If we climb a mountain and feel the exhilaration of achievement, then perhaps this gives us courage to face challenges in our own life. When we look over an expanse and see dots of houses that seemed so big when we first set out for our walk, this perhaps gives us a different perspective on issues that seemed unsurmountable within our own lives. Somehow what we are experiencing externally in these wild places can often mirror our internal landscapes and literally give us the space to reflect and to see things differently within ourselves.
Try this Ecotherapy Mindfulness Exercise...
- Go for a walk in nature with the intention of awareness rather than getting to a destination.
- Firstly focus on what you can see both near and far, observing things with fresh eyes as if you are seeing them for the first time.
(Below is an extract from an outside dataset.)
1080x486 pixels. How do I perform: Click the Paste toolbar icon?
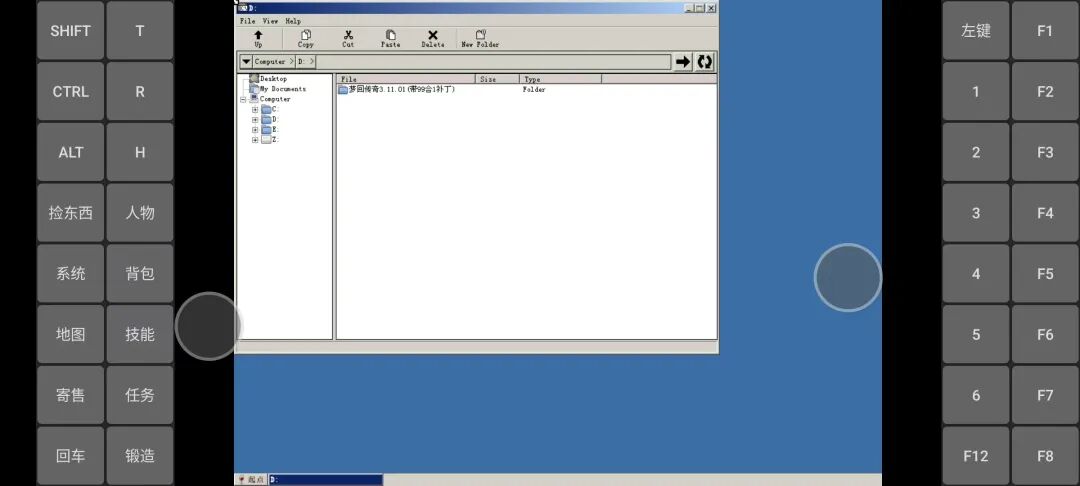(x=390, y=37)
- Then stand still and close your eyes for a moment and be aware of what you can hear; then block your ears and with your eyes still closed, see if there are any smells from the natural environment around you; lick your lips and see if the setting offers any tastes in the air.
- Finally continue your walk and be aware of the sensation of touch, perhaps the wind in your hair, the rain or sun on your face and an awareness of how the terrain feels under your feet.
- You may wish to touch the bark of a tree or a rock as you pass to immerse yourself more fully in that moment.
- Fully engage with nature through all your senses, without judging or evaluating but just being.